TO BE DONE |
**1)** According to the travel thread about Central Europe, how often is the cover over the Black Madonna changed?
**2)** Carry on the travel thread about Central Europe from the point where it stops.

# Grand Claw Budapest Hotel[eastern Europe]



## The Hooded Claw (Oct 12, 2009)

Actually, any of our guides on the trip would slug me for using this thread title! Residents of Poland, Hungary, and the former Czechoslovakia all seem to be in agreement that they live in Central Europe. Eastern Europe is much less cultured and civilized! And they correctly point out that the Ural mountains are far to the east of Warsaw or Budapest. So they are in Central Europe!

This was a 16 day trip with stops in Warsaw, Kraków, Budapest, and Prague. The tour operator was road scholar, A rather geeky travel agency/nonprofit educational organization that I highly recommend. I left the day before income tax Day and flew home on Saturday.

Photos will be coming in a moment, after I get organized...


----------



## The Hooded Claw (Oct 12, 2009)

While still pooped from flying across the Atlantic, we were escorted out for dinner in Warsaw on arrival day. First thing I learned was that Poles like monsters on their buildings. They really like them! But they make multipurpose monsters. What seems like mere dragons suspended in mid air In these photos of different buildings are actually waterspouts.










Thankfully, we didn't eat at this restaurant. I do not want to dine where one of these is on the menu.



















I actually didn't take these next two shots till the following day, but they go with the monsters in the building theme. The lion doorknocker is a "do not disturb" sign if I ever saw one!

After no problem with jetlagged during the whole trip, I have been awake at 3:30 AM and unable to go back to sleep now. So I used the time to post These. More coming tomorrow! Or actually today!

Sent from my iPad using Tapatalk


----------



## The Hooded Claw (Oct 12, 2009)

No doubt it was an attempt to help us recover from the rude shock of all the monster sightings that led Road Scholar to arrange for a private music performance at our first dinner. This duo performed Polish nationalist songs, including one about a group of guys who died during the 1944 Warsaw uprising against the Germans. There was a LOT of music on this trip!

Sent from my iPad using Tapatalk


----------



## Annalog (Dec 28, 2008)

I love travelling vicariously through your trip reports! Thank you for posting!


----------



## Atunah (Nov 20, 2008)

I just love your photos. So clear and detailed. I feel like I am standing in that street with that angle. Looking forward to more.


----------



## Lou Harpr (Nov 5, 2014)

They have some fantastic architecture over there, don't they?

I don't know about the Czechs and Poles, but I know Hungarians still cling to their brief time of glory during the Austro-Hungarian empire. I love Grand Hotel Budapest (the movie). Despite its zaniness it really managed the capture something quintessentially east European.


----------



## The Hooded Claw (Oct 12, 2009)

We visited the Shrine of the Black Madonna which is a important Polish national symbol. As we approached in the afternoon, we saw swarms of bikers leaving. Different groups will hold pilgrimages to the shrine and this was the day for bikers. We heard claims that 20 to 30,000 bikers were there. Believe it if you want to! There were a lot, though.










Local guide was Brother Simon, who explained how they make holy water (Take water and boil the Hell out of it) and told us we must do what Simon says.










Here is one of the "lesser" chapels...



















And here is the biggie with the Black Madonna herself.



















Other than the face, much of the Black Madonna is covered by a separate painting with a splendid costume. They change the cover a couple of times a year.

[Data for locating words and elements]
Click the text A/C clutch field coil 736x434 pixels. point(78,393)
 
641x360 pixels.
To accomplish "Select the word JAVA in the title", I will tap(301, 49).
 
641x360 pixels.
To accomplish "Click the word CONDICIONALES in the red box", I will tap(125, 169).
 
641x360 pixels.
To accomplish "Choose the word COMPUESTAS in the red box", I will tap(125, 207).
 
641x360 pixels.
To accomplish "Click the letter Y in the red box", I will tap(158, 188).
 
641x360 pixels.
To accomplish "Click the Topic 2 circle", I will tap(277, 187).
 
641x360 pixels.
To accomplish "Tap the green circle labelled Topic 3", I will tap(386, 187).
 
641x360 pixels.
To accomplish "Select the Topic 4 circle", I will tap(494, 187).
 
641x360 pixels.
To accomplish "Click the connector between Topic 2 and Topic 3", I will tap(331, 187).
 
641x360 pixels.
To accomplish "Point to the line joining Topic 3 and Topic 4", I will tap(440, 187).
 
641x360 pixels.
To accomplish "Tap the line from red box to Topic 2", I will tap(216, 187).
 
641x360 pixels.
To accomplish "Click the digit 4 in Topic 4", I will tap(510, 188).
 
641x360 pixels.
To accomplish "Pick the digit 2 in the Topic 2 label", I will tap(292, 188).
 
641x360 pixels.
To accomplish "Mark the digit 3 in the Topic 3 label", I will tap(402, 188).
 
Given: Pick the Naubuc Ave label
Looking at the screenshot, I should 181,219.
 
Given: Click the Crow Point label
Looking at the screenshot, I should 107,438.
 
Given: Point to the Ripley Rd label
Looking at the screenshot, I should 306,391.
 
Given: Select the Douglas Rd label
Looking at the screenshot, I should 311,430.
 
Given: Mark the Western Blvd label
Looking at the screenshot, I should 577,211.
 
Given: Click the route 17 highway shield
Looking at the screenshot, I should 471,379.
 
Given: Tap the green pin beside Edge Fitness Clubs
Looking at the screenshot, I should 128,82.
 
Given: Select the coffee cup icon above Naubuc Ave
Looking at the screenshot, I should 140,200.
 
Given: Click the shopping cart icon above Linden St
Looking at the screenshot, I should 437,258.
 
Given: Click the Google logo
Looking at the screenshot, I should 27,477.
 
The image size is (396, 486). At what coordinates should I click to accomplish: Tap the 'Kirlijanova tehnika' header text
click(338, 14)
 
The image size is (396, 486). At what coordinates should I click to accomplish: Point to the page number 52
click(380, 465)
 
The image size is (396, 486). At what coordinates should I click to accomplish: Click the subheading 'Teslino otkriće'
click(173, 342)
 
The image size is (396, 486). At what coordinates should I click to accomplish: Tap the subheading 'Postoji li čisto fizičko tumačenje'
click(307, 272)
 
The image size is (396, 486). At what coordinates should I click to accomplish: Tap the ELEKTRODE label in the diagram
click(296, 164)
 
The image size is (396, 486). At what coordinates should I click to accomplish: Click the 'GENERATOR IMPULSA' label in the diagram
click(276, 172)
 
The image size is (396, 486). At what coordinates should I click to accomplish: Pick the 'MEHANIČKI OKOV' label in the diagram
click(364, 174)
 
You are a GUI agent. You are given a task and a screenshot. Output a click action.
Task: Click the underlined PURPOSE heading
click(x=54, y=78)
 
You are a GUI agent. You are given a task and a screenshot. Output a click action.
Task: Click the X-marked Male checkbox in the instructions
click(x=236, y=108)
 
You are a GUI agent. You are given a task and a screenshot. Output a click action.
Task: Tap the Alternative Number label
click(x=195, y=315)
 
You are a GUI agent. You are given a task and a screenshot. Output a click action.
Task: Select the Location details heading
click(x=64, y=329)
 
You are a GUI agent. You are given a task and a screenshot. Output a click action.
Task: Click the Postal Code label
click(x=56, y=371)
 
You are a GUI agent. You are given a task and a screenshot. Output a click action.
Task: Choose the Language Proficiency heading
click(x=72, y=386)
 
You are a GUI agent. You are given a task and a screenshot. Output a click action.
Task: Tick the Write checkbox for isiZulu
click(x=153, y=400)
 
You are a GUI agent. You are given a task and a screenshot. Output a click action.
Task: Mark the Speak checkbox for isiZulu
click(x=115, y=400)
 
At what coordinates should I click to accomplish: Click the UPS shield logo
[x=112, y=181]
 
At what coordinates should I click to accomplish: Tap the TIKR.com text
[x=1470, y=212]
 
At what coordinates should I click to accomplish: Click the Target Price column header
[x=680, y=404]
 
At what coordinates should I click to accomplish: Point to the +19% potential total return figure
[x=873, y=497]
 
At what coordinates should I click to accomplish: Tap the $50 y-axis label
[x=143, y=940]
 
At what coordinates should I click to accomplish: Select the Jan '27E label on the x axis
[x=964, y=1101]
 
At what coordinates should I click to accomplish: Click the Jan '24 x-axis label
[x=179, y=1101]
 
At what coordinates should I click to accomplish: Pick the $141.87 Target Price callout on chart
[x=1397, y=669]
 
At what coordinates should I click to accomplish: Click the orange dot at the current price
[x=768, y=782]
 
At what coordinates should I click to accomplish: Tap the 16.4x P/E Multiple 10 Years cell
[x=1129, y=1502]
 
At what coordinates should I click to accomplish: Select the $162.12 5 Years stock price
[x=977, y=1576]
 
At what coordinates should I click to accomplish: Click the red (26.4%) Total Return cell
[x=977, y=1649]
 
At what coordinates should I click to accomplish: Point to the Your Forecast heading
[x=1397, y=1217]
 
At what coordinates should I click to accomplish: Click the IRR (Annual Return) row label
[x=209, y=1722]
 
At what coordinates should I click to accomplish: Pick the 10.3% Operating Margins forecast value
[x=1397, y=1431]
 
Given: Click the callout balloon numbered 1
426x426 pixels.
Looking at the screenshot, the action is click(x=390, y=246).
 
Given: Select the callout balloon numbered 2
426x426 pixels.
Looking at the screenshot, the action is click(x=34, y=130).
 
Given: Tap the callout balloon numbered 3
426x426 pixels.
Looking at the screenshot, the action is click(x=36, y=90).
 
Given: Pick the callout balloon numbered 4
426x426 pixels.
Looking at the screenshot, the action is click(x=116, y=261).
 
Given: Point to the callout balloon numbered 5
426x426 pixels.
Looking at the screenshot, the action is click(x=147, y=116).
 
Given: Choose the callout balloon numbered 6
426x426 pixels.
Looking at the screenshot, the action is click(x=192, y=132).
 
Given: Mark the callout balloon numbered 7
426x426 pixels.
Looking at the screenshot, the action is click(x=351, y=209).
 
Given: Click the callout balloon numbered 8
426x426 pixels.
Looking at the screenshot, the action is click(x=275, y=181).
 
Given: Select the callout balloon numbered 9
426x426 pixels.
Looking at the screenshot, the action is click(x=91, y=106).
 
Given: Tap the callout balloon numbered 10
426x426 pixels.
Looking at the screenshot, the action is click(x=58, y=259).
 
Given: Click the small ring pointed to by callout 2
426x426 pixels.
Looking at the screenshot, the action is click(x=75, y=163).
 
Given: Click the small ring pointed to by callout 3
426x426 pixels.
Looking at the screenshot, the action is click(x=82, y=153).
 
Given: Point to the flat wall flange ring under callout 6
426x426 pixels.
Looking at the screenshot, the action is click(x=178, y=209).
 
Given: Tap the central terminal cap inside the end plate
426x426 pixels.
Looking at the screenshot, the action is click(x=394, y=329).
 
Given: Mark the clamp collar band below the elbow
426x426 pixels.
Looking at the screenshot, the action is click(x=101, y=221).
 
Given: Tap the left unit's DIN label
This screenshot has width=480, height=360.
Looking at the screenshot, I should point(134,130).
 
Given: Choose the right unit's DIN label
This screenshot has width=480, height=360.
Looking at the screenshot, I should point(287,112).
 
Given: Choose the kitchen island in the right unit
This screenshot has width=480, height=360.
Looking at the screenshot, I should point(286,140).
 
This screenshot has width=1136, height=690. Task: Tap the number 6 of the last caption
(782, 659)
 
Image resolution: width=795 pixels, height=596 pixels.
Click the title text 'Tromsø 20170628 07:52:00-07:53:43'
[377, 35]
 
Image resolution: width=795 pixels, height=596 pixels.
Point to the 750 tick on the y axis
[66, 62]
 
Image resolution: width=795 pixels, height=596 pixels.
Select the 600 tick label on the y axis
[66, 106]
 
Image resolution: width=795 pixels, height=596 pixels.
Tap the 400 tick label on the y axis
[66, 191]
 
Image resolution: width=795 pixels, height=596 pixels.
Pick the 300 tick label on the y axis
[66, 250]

TASK-BY-TASK ANSWERS |
**1)** A couple of times a year.

**2)**
Sent from my iPad using Tapatalk


----------



## The Hooded Claw (Oct 12, 2009)

I let Tapatalk do the resizing of photos for the Black Madonna post,  and they are not nearly as sharp as the earlier photos. I won't be doing that again!

atunah and Annalog, thanks for the nice comments!

Lou,  One of the things that impressed me about the trip is how resilient and determined the people of this region are.  The 20th century was hideous there. After about a dozen years of peace to start, World War I was awful. POland got invaded AGAIN by the Russians after WWI, then barely enough time for a kid to grow up before WWII was worse than the earlier war. Then the Russians moved in. Then in 1989, the Russians left,  and after a period of euphoria, theylearned that capitalism was not all wine and roses. The impression I got was that Hungary is not doing as well economically as Poland, East Germany, or the Czech Republic.  Retreating into past glories may be solace. I have some photos of a "monument war" going on in Budapest that  boggled my mind. They will come later.


----------



## Lou Harpr (Nov 5, 2014)

Proof that it's "central Europe"--all other nations are marching back and forth through it. It goes back to the Ottoman Empire, and even before.


----------



## Atunah (Nov 20, 2008)

I don't think one should mess with Brother Simon.  

The region is packed with history, suffering and determination. 

Thanks for the additional photos. I am always in awe of the churches with the details, gold, figurines. 

Never heard of the black madonna, have to look up what the story behind that is.


----------



## The Hooded Claw (Oct 12, 2009)

Lou Harpr said:


> Proof that it's "central Europe"--all other nations are marching back and forth through it. It goes back to the Ottoman Empire, and even before.


The Poles have it worst, since their ancestors were conned into buying land in between the Russians and the Germans!


----------



## prairiesky (Aug 11, 2009)

Stunning churches...and I love the two headed dog!


----------



## Andra (Nov 19, 2008)

Thank you so much for posting your trip photos.  You always go to such interesting places.


----------



## The Hooded Claw (Oct 12, 2009)

We visited "The Palace on the Water" in Warsaw. Stunning place!























































The two-headed dog and the lion door knocker I showed earlier also came from here!

Sent from my iPad using Tapatalk


----------



## Betsy the Quilter (Oct 27, 2008)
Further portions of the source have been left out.